====== Records for the task ======
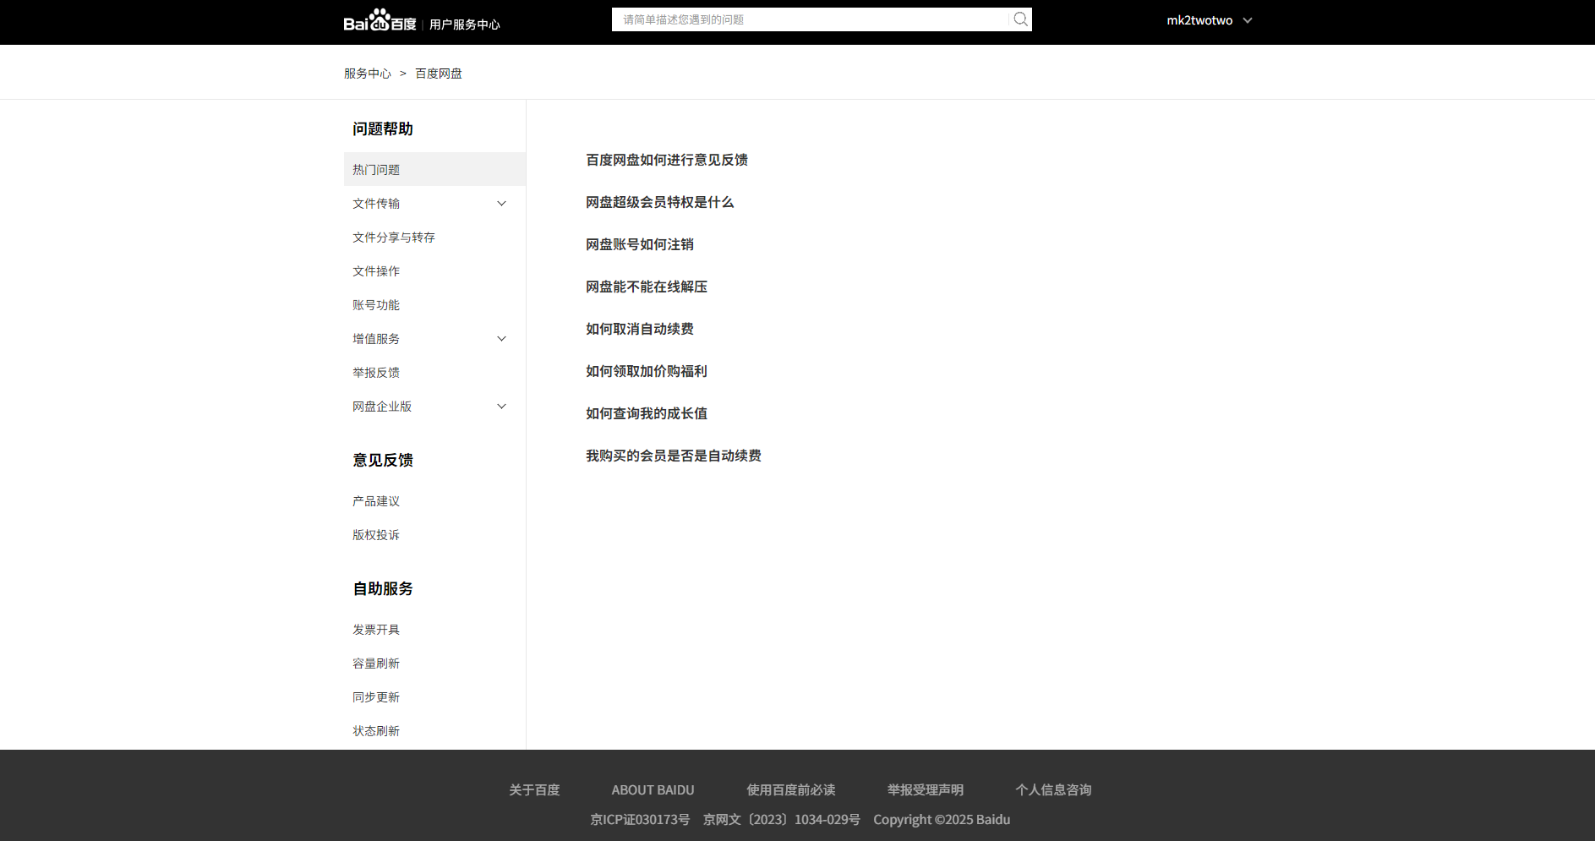The height and width of the screenshot is (841, 1595).
Task: Open the 如何取消自动续费 article
Action: tap(639, 329)
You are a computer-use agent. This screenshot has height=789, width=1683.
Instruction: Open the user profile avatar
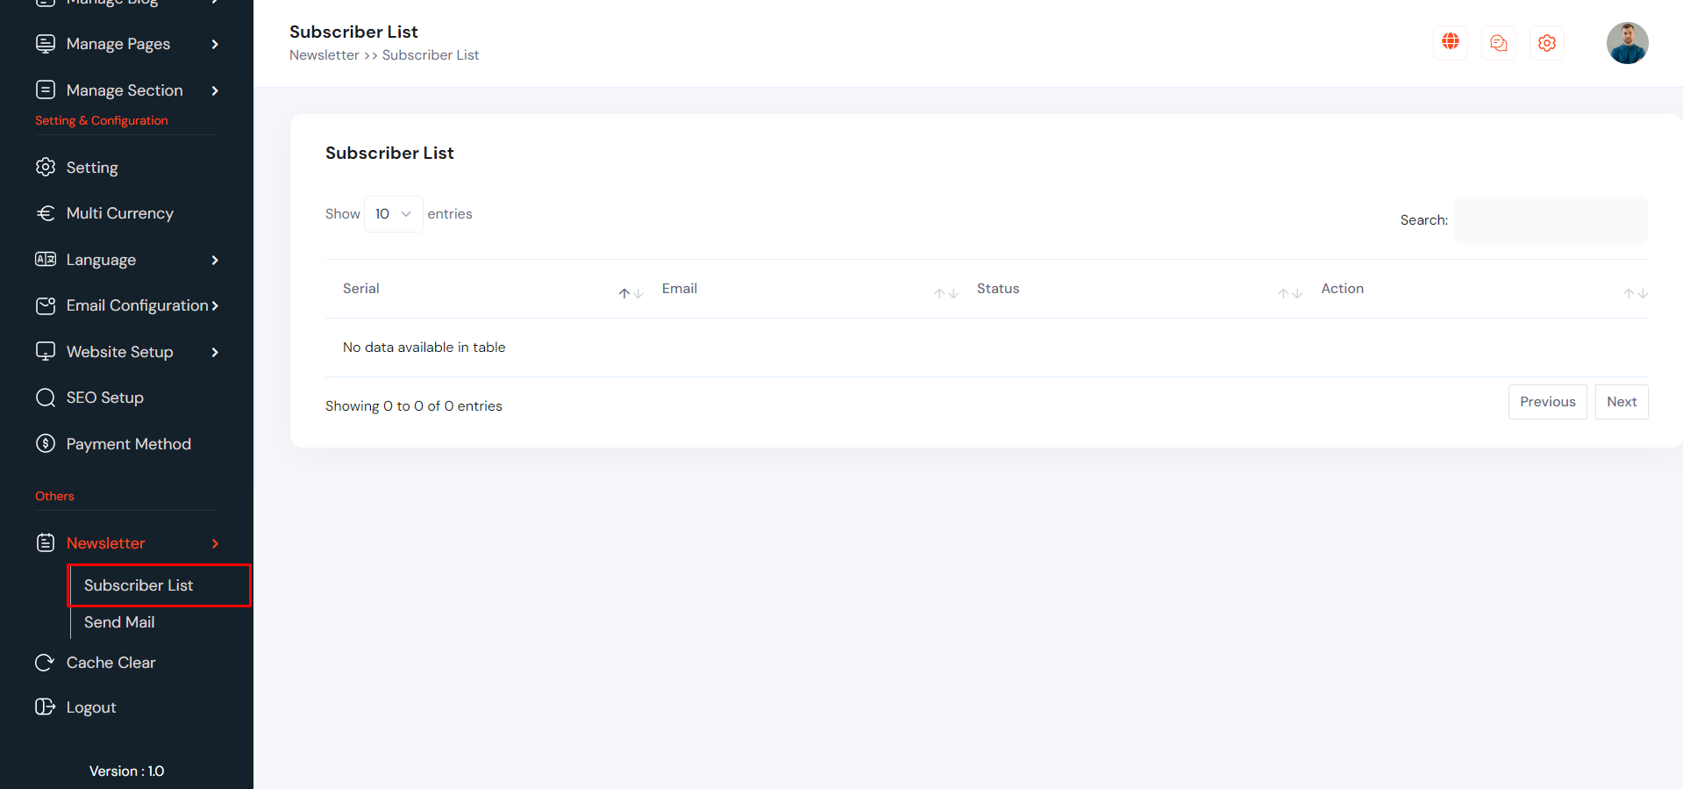tap(1627, 43)
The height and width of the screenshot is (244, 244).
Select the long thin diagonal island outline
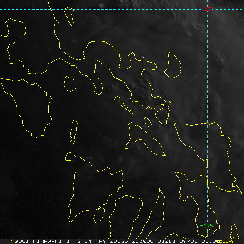[x=124, y=106]
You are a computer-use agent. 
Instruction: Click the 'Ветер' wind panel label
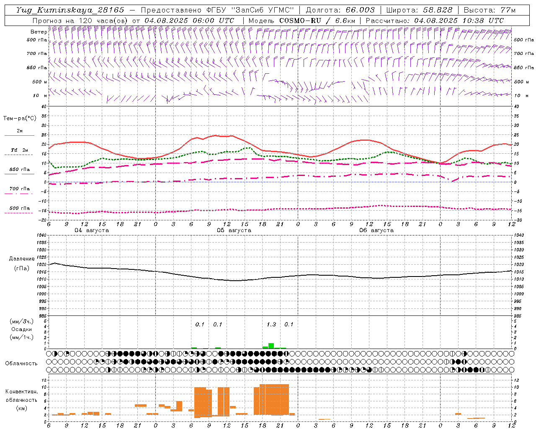39,32
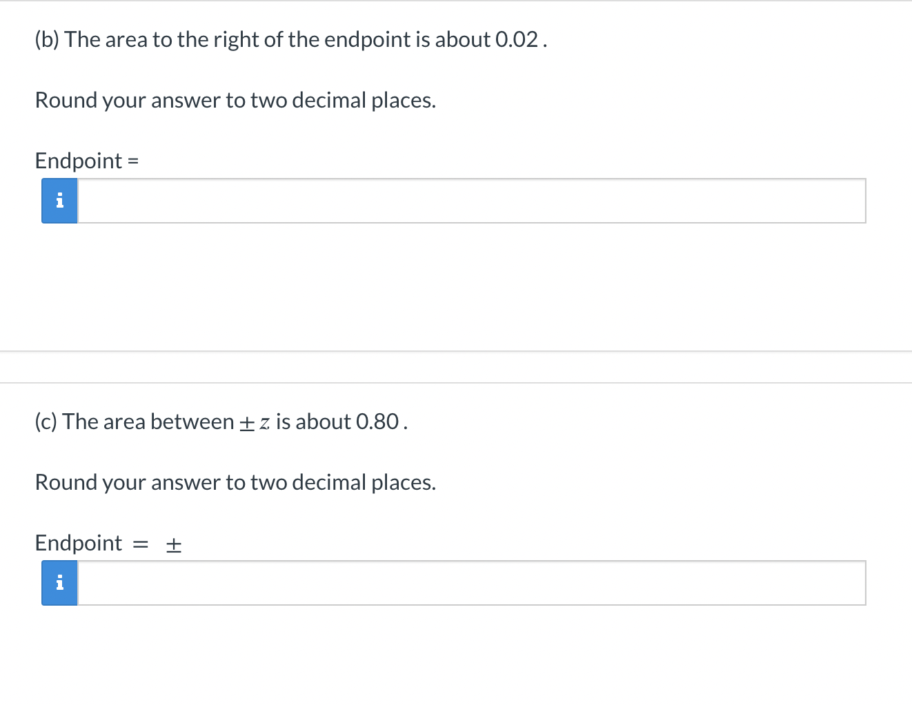Click the info icon beside part (c) answer box
Image resolution: width=912 pixels, height=705 pixels.
point(59,583)
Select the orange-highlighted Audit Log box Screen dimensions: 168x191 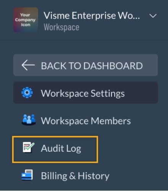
======
> _What to produce_
Arrange the lines above as a numbered list, leaving out any blank lines and the pictures.

> _Task solution_
1. The height and width of the screenshot is (841, 1595).
2. Task: Open the 如何取消自动续费 article
3. Action: tap(639, 329)
4. You are a computer-use agent. This screenshot has height=789, width=1683.
5. Instruction: Open the user profile avatar
6. tap(1627, 43)
7. The height and width of the screenshot is (244, 244).
8. Select the long thin diagonal island outline
9. [x=124, y=106]
10. You are a computer-use agent. 
11. Instruction: Click the 'Ветер' wind panel label
12. 39,32
13. Click the info icon beside part (c) answer box
14. Image resolution: width=912 pixels, height=705 pixels.
15. point(59,583)
16. Select the orange-highlighted Audit Log box Screen dimensions: 168x191 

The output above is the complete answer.